Wednesday, March 11, 2015

CXPacket waits - they're not evil... they're just misunderstood!

So, everyone seems to know about poor, put-upon CXPacket waits. "That's the parallelism wait!" people will say. "You've set Max Degree of Parallelism too high!" Well... maybe. Or maybe you've set Cost Threshold of Parallelism too low. Or... maybe nothing at all.

It's true, CXPacket is the parallelism wait, but parallelism is a powerful tool - it lets SQL Server break certain query opertions down into multiple pieces, so that they can run faster. The goal isn't to eliminate CXPacket waits - it's to find a balance where so-much in CXPacket waits gives you more benefit than you lose in the waits. (And as you'll see, you don't always lose anything!)

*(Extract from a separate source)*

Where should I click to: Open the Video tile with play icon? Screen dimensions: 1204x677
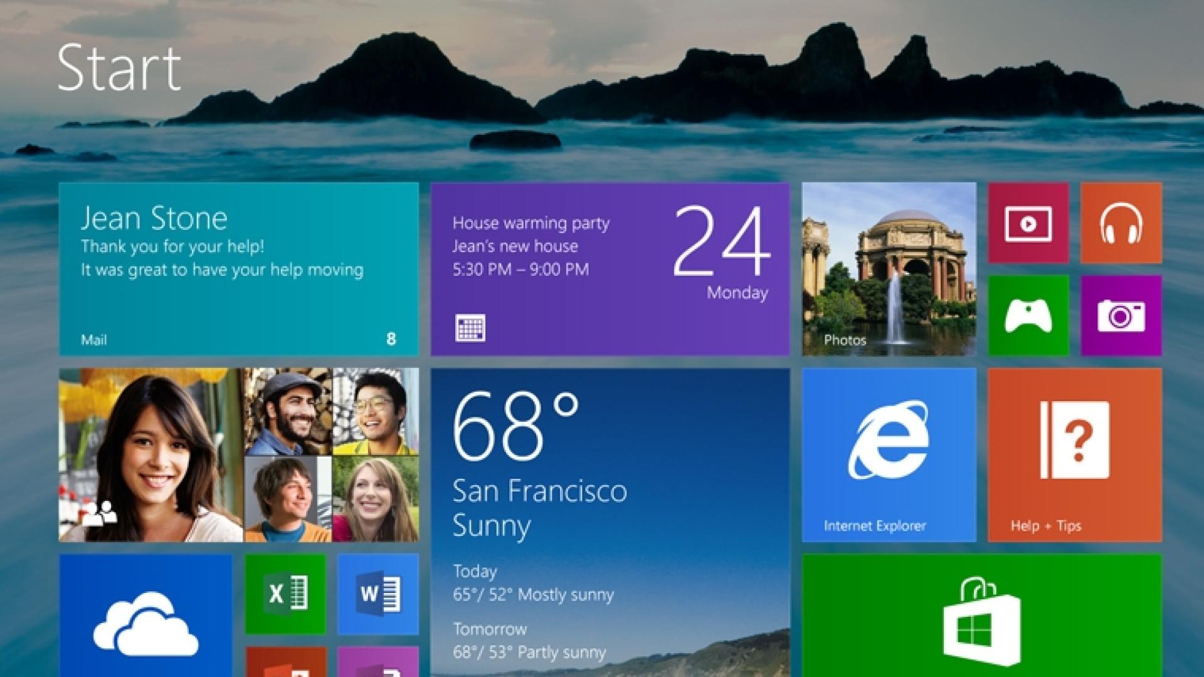click(1028, 223)
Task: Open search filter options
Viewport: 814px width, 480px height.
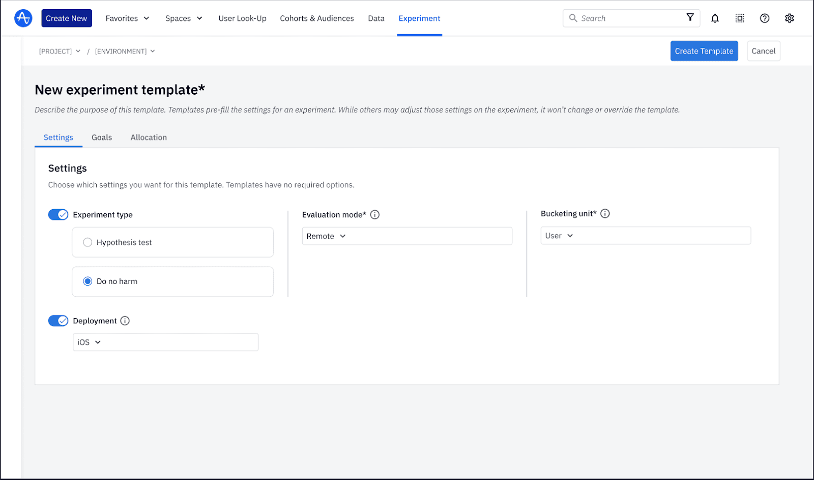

The Too Long, Didn't Read Summary:
Don't assume you're smarter than http://support.microsoft.com/kb/2806535; if you are, prove your genius with test of your application.
CXPacket waits at a reasonably steady rate, that are almost always lower than number of cores, divided by Max Degree of Parallelism, aren't generally a bad thing. Spiky waits might be, and even steady ones could be, but it'll be hard to prove. Consider other performance troubleshooting first.
If you get much higher than that Cores/MaxDOP * 1000ms/second value, yeah, you need to figure out how to drop parallelism. This can be done by dropping Max Degree of Parallelism, increasing Cost Threshold of parallelism, or maybe by tuning your queries(!!!).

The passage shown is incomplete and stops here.